It is likely that the different ionization sources are correlated. As already discussed the SP flux of young stars is actually derived from their stellar X-ray properties (Lee et al. 1998b; Feigelson et al. 2002). Also the CR ionization rate might be anti-correlated with the activity of the star (Cleeves et al. 2013). However, these possible correlations are not well understood. We therefore ran a series of full disk models using the X-ray, SP and CR spectra (described above) as inputs and also included the Turner SP model (Appendix D). We do not discuss any model with the active Sun SP spectrum as in this case SPs do not have a significant impact on the disk chemical structure (see Sect. 3.1). An overview of all presented models is given in Table 5.

3. Results

3.1. Ionization rates as a function of column density

Before we discuss our results for the full disk model, we compare the SP, X-ray and CR ionization rates as a function of the total hydrogen column density N_{⟨ H ⟩} (N_{⟨ H ⟩} = N_H + 2N_H2). Figure 5 shows such a comparison for our different input spectra discussed in Sects. 2.2 and 2.3.

From visual inspection of Fig. 5 it becomes clear that for a SP flux comparable to our Sun (active Sun spectrum) SP ionization cannot compete with X-ray ionization assuming typical T Tauri X-ray luminosities. However, for the active T Tauri SP spectrum SP ionization becomes comparable to X-ray ionization or even dominates for N_{⟨ H ⟩} ≲ 10²⁴ − 10²⁵ cm^-2. For N_H ≲ 10²³ cm^-2ζ_SP is determined by the particles with E_p ≲ 5 × 10⁷ eV whereas higher energy particles dominate for N_{⟨ H ⟩} ≳ 10²³ cm^-2. The kink at N_{⟨ H ⟩} ≈ 2 × 10²⁵ cm^-2 is caused by the rapid attenuation of the SPs at high column densities. At such high column densities even the most energetic particles have lost most of their energy and the ionization rate drops exponentially.

For X-rays, Fig. 5 shows the differences between the normal and high X-ray spectrum. The X-ray ionization rates are higher for the high X-ray spectrum due to the higher X-ray luminosity. Additionally, the harder X-ray photons can penetrate to deeper layers but are also more efficiently scattered than lower energy X-ray photons. Compared to the normal X-ray case, the X-ray ionization rate increases by several orders of magnitude for N_{⟨ H ⟩} ≳ 10²⁴ cm^-2 for the high X-ray case.

Galactic cosmic rays are the most energetic ionization source. The peak in the particle energy distribution is around 10⁸ − 10⁹ eV (see Fig. 2). As a consequence the CR ionization rate ζ_CR stays mostly constant and only decrease for N_{⟨ H ⟩} ≳ 10²⁵ cm^-2. Only for such high column densities CR particle absorption becomes efficient.

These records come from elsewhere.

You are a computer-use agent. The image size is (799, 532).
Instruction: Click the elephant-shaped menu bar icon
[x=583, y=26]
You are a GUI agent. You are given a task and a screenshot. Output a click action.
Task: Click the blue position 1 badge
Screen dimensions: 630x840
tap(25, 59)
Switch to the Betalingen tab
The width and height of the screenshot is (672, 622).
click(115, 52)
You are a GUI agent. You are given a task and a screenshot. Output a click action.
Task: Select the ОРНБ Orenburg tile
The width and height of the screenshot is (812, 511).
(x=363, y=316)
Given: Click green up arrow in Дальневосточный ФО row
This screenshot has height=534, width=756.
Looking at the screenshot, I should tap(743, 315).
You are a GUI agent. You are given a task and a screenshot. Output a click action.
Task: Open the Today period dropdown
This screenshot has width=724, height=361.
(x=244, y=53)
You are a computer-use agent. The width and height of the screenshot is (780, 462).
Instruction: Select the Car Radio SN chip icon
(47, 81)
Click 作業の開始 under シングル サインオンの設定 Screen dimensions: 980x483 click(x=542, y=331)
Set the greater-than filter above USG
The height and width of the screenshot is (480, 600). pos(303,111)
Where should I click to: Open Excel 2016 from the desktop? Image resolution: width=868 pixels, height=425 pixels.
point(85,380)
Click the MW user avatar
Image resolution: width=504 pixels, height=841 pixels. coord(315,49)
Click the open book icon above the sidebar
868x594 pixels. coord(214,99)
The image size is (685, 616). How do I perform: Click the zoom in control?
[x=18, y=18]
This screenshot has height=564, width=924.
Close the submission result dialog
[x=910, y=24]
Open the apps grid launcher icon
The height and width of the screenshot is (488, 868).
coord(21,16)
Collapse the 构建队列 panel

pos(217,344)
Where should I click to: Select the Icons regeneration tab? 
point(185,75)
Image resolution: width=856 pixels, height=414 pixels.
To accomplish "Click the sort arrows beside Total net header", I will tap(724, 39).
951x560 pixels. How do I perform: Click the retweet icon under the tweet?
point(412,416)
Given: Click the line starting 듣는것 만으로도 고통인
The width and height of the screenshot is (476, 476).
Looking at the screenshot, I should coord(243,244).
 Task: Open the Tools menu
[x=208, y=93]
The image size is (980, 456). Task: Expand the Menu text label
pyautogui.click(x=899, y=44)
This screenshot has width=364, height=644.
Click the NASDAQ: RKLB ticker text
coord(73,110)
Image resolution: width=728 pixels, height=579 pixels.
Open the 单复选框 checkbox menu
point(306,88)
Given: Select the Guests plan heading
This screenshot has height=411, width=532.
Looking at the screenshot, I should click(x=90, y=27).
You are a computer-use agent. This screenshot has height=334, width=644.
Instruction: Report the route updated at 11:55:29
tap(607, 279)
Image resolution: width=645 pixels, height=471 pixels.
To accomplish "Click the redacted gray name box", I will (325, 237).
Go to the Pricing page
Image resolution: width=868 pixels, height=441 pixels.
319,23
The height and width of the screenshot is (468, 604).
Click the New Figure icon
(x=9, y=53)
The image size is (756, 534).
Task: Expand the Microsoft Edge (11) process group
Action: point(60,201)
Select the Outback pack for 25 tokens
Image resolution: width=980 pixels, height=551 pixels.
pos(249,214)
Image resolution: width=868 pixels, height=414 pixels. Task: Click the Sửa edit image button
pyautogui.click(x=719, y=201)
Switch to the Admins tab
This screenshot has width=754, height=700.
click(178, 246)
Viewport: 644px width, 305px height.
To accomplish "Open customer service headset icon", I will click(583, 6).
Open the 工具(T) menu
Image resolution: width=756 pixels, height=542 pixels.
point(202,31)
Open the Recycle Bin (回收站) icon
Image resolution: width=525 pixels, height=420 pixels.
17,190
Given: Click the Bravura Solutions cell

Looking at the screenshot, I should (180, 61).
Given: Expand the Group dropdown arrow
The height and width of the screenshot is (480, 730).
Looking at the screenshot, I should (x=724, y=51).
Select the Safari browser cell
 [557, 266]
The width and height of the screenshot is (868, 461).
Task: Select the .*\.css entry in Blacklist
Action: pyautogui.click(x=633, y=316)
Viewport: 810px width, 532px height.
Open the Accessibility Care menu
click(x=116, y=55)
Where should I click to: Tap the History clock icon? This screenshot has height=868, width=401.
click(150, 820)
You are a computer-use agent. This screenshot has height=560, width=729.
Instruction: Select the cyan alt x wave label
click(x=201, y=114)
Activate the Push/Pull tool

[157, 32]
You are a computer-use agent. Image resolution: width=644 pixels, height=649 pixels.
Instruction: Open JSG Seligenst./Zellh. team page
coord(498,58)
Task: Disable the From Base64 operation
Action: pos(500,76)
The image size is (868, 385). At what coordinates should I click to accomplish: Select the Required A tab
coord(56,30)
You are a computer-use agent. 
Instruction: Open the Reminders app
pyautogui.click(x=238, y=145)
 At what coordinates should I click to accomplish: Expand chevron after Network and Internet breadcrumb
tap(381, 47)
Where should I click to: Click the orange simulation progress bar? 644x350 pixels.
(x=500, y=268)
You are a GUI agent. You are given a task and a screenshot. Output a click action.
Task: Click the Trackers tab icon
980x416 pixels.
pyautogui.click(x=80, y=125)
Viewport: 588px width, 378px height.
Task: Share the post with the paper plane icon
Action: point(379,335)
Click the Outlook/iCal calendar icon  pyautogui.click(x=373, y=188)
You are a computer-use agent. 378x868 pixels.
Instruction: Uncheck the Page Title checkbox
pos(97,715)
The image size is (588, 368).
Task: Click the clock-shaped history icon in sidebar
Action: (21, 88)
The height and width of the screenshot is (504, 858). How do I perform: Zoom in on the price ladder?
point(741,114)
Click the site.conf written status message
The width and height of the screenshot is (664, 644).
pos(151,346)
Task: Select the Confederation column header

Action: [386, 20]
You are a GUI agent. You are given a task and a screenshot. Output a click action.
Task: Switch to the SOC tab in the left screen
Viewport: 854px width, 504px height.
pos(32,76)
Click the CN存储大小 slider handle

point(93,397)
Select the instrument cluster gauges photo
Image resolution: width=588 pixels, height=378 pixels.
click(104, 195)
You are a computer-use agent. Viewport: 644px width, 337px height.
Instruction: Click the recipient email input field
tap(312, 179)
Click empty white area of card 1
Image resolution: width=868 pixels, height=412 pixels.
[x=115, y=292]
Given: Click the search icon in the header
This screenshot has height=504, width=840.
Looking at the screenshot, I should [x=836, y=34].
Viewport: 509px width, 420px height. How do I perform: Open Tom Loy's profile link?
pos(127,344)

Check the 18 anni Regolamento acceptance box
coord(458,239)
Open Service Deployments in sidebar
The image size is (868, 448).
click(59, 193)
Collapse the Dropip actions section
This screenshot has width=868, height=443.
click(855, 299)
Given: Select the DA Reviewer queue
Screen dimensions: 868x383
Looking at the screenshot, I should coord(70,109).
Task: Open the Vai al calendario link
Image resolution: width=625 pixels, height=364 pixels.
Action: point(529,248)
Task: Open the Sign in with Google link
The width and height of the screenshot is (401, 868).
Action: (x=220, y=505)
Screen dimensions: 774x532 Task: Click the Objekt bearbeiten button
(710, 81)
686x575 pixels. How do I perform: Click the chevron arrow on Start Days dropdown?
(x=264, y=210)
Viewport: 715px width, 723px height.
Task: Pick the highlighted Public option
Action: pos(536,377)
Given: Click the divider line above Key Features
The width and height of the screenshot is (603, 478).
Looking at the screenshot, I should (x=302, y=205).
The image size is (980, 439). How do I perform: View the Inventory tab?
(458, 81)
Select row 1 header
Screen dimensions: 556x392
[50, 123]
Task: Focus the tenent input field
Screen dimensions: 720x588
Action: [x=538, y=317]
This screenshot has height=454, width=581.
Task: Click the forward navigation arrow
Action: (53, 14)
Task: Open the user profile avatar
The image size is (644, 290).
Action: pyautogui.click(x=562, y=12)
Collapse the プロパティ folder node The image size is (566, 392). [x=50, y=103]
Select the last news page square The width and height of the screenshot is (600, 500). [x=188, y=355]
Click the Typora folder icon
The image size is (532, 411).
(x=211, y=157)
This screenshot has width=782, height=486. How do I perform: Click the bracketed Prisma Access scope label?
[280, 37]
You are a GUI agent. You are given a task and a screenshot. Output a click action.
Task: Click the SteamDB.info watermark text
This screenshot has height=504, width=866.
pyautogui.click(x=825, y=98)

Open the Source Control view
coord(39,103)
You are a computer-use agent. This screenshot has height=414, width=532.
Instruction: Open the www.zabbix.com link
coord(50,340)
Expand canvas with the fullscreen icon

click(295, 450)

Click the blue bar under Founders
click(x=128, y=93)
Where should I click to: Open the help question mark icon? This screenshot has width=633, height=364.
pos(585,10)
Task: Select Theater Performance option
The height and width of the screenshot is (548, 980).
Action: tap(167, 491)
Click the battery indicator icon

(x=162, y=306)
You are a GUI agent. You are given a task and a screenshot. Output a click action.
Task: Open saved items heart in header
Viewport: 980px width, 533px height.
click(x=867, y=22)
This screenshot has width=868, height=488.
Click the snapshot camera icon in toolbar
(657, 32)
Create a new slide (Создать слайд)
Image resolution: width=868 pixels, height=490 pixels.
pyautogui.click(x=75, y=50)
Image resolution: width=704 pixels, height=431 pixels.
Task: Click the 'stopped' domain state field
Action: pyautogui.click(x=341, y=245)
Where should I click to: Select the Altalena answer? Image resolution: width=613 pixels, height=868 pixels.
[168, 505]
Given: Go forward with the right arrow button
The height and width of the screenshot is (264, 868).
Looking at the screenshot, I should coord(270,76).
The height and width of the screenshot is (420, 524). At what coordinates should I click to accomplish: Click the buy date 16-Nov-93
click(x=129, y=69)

In the Turner model it is implicitly assumed that SPs have the same energy distribution than Galactic CRs (see Appendix D). As a consequence the SP ionization rate in the Turner model is simply a scaled up version of the CR ionization rate. The slight differences to our model in CR attenuation is caused by the different methods used to calculate the SP/CR ionization rates; Turner & Drake (2009) use the fitting formulae of Umebayashi & Nakano (2009). Compared to our active T Tauri SP spectrum ζ_SP in the Turner model is larger for N_{⟨ H ⟩}> 10²⁵ cm^-2 but significantly lower at low column densities.

3.2. Disk ionization rates

In Fig. 6 we show the ionization rates as a function of the vertical hydrogen column density N_{⟨ H ⟩ ,ver} at two different radii of the disk. Shown on the figure are the models CI_XN_SP (ISM CR, normal X-rays; left panel) and CL_XH_SP (low CR, high X-rays; right panel).

CRs are only significantly attenuated for N_{⟨ H ⟩ ,ver}> 10²⁵ cm^-2 and r ≲ 1 au. For most of the disk, CRs provide a nearly constant ionization rate of ζ_CR ≈ 2 × 10^-17 s^-1 for the ISM like and ζ_CR ≈ 2 × 10^-19 s^-1 for the low CR spectrum.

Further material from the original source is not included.